| Excerpt provided |
· · · ·
News & Our Thinking

News & Our Thinking
News Releases

Client Update from Argent Capital Management

25 March 2020

Over my three-decade long investment career I have witnessed two huge corrections previous to this one, and both time felt like they would never end. In 2000-2001, uncertainties caused by the tech bubble bursting, compounded by the events of 9/11, led many to believe we were in a new paradigm, where business as we knew it, was permanently impacted by the threat of terror. You will recall that the world did seemingly stop for a brief time, with the closing of airports and people sealing their doors and windows with plastic sheets in the event of chemical or biological attacks. Eventually, we adapted and “normal” life returned. In what’s come to be known as the “Great Financial Crisis of 2008”, the problems struck at the core of our financial system and the total collapse of our economy was a real topic of discussion. There were massive numbers of foreclosures, banks stopped lending, and old-line brokerage firms shuttered their doors. Even money market funds had liquidity problems. The actions taken to mitigate its damage had many believing that high inflation and permanently high unemployment was the only possible outcome. Again, we eventually adapted and “normal” life returned. Since that time we have had the lowest inflation and interest rates in history, and until recently an unemployment rate below any best-case scenario.

I mention this because most of us, including me, have trouble seeing a quick solution to the coronavirus crisis. How can we shut down most of the world’s economic activity for a time and get back to normal? How can we re-employ the millions who are laid off? How can banks survive when the companies and individuals who borrowed from them have trouble repaying their loans?

Fortunately, investors do not need to accurately predict answers to these. We need to try to remember that this is the seventh huge correction in modern market history, and will almost certainly have a path that traces the previous six. Solutions will be found, albeit over a bumpy road, and corporations will figure out how to profit in the new economy, and “normal life” will return. With that in mind, this is what we are doing, as we have been working long hours trying to best position our portfolios or the rebound:

  • For taxable investors we will be doing some tax loss harvesting selling some of the companies at a loss, and repurchasing them in a month. In the meantime, we will typically “park” the proceeds in an index fund so that if the market recovers your portfolio will share in the gains. The savings we can generate on future income tax returns can be enormous from this, and it is one of the advantages of having a seperate account of stocks.
· · · ·
| Exercise 1 |
According to the client update, which huge correction in modern market history is the current one?
| Exercise 2 |
Reproduce the client update word for word between "I mention this" and "repaying their loans?", inclusive.
| Exercise 3 |
Summarize the client update in two sentences.

(Collected data entries)
· · · ·
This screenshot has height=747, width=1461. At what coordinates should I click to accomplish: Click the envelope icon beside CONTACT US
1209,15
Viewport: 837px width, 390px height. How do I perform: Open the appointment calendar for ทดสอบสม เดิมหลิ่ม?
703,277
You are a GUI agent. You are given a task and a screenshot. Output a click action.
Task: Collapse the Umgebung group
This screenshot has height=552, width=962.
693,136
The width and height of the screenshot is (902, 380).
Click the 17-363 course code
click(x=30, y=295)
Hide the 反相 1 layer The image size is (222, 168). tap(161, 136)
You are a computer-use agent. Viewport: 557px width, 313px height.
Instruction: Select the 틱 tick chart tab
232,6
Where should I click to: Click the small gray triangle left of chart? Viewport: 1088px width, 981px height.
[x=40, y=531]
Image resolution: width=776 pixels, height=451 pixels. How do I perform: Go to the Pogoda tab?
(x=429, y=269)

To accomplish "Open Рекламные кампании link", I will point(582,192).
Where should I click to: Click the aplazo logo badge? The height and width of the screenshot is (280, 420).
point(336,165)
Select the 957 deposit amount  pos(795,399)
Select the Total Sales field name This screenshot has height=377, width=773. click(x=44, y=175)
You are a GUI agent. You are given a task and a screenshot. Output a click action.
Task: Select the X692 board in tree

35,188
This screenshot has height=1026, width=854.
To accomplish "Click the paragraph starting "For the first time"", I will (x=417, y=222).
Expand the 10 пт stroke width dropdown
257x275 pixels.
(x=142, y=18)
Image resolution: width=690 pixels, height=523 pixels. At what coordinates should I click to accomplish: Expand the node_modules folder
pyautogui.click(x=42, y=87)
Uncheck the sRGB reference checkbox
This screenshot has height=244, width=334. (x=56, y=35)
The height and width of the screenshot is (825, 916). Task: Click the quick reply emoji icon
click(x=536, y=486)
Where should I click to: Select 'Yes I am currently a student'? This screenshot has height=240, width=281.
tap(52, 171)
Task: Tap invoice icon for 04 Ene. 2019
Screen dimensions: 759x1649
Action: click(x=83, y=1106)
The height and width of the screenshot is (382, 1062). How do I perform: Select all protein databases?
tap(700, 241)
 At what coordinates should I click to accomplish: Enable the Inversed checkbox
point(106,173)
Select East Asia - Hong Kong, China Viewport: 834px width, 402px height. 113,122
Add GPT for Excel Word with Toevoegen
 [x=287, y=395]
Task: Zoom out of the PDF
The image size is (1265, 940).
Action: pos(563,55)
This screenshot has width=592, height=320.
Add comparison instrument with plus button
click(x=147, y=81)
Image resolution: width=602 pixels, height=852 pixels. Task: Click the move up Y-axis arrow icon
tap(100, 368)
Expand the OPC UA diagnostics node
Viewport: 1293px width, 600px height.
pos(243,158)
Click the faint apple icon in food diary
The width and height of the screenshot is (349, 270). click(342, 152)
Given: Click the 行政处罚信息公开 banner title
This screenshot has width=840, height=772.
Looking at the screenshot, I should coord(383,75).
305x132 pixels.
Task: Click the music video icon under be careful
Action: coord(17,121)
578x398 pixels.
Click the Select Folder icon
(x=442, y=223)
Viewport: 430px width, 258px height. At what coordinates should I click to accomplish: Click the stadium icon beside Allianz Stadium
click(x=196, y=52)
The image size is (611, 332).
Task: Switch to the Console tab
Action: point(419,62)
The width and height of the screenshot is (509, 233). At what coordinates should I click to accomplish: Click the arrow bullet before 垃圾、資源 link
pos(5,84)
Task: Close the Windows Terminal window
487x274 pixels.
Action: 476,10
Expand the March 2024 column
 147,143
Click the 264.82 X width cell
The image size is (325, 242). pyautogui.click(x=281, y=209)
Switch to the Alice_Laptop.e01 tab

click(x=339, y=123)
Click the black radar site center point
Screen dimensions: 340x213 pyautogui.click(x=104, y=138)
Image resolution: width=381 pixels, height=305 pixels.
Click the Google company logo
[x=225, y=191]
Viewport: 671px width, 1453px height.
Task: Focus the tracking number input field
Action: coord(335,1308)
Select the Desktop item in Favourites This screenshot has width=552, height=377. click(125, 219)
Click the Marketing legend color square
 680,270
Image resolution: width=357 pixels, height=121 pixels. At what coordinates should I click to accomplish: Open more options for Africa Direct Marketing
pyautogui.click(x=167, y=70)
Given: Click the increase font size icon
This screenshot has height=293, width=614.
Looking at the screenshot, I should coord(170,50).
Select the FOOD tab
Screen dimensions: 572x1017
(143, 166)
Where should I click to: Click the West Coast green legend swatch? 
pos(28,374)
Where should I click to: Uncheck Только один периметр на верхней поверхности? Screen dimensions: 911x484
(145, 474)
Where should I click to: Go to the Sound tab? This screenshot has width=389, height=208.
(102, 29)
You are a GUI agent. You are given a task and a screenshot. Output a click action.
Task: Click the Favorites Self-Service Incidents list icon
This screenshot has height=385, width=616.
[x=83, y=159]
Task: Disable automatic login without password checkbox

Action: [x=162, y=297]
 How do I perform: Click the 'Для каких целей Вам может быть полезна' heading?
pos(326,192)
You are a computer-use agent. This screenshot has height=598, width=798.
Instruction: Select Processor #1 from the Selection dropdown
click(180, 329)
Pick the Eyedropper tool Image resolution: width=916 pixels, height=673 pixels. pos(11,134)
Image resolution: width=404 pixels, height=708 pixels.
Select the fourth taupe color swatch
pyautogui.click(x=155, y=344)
· · · ·
| Expected answer 1 |
The seventh.

| Expected answer 2 |
I mention this because most of us, including me, have trouble seeing a quick solution to the coronavirus crisis. How can we shut down most of the world’s economic activity for a time and get back to normal? How can we re-employ the millions who are laid off? How can banks survive when the companies and individuals who borrowed from them have trouble repaying their loans?

| Expected answer 3 |
The writer recalls two earlier huge corrections, in 2000-2001 and in the Great Financial Crisis of 2008, that each felt as if it would never end until people adapted and normal life returned. The update expects the coronavirus crisis to follow the path of the previous six corrections, and it says the firm is positioning portfolios for the rebound, including tax loss harvesting for taxable investors.